EXERCISE DIRECTIONS
Rewrite everything from the line containing "The width and height of the screenshot is (1380, 868)." down to the end of the records, swapping "red demon hero portrait" for "blue demon hero portrait" and changing nothing else.
────────
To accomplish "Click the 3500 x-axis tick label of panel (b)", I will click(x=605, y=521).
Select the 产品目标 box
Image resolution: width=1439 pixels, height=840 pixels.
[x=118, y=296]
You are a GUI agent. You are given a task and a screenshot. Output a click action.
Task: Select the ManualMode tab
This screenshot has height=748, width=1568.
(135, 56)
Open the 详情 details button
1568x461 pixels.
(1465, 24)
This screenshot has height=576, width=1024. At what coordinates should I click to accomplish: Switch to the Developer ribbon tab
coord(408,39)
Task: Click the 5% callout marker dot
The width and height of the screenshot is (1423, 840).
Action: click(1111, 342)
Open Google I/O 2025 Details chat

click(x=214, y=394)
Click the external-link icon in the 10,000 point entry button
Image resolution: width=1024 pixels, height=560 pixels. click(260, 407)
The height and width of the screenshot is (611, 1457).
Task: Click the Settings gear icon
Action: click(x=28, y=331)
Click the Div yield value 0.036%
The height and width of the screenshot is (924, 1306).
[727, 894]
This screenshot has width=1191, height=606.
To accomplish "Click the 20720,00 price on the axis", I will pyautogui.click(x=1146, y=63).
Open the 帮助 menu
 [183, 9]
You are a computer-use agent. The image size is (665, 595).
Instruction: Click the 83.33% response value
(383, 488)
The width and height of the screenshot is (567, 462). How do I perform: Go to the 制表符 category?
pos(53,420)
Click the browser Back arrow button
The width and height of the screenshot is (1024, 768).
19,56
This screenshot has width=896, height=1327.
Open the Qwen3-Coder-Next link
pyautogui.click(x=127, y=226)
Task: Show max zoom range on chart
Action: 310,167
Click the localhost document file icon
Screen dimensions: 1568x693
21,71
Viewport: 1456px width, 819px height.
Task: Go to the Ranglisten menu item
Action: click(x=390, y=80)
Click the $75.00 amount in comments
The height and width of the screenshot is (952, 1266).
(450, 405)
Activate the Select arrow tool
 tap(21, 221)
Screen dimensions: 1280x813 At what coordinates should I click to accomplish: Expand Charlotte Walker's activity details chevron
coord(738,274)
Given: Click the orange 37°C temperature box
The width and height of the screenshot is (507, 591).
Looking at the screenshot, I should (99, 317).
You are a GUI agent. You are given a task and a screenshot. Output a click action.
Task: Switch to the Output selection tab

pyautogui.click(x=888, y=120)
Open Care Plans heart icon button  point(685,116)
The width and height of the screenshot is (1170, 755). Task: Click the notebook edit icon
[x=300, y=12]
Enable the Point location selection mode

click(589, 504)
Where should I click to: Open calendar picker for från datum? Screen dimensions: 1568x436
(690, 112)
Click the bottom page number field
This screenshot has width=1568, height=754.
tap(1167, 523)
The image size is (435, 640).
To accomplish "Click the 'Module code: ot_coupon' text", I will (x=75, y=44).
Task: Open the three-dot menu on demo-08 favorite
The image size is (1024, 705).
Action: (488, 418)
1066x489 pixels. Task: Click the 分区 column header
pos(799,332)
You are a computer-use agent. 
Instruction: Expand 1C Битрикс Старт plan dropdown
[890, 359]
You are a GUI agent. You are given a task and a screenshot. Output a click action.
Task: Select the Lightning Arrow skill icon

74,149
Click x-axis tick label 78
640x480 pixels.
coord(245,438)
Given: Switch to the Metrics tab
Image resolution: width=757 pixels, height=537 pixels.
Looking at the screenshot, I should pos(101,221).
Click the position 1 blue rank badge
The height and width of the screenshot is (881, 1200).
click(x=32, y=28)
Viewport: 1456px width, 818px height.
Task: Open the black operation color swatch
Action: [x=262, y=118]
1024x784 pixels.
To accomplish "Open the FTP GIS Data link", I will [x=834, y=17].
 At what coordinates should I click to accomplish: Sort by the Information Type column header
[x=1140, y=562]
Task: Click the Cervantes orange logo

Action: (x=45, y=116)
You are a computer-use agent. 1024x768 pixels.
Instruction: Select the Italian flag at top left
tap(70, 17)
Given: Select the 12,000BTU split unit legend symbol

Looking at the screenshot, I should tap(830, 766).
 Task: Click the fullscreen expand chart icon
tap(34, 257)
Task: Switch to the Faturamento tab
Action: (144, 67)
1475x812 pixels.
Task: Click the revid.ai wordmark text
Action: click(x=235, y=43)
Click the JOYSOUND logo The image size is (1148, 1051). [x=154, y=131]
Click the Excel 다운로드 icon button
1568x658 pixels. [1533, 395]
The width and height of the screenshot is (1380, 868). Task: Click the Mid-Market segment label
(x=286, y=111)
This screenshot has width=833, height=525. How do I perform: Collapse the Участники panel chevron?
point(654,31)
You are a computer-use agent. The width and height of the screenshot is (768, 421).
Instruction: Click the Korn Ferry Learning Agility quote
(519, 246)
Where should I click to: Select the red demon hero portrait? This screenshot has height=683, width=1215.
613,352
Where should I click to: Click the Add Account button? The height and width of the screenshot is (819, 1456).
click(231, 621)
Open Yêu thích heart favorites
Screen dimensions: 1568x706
────────
OUTPUT FOR THIS TASK
The width and height of the screenshot is (1380, 868). Task: Click the Mid-Market segment label
(x=286, y=111)
This screenshot has width=833, height=525. How do I perform: Collapse the Участники panel chevron?
point(654,31)
You are a computer-use agent. The width and height of the screenshot is (768, 421).
Instruction: Click the Korn Ferry Learning Agility quote
(519, 246)
Where should I click to: Select the blue demon hero portrait? This screenshot has height=683, width=1215.
613,352
Where should I click to: Click the Add Account button? The height and width of the screenshot is (819, 1456).
click(231, 621)
Open Yêu thích heart favorites
Screen dimensions: 1568x706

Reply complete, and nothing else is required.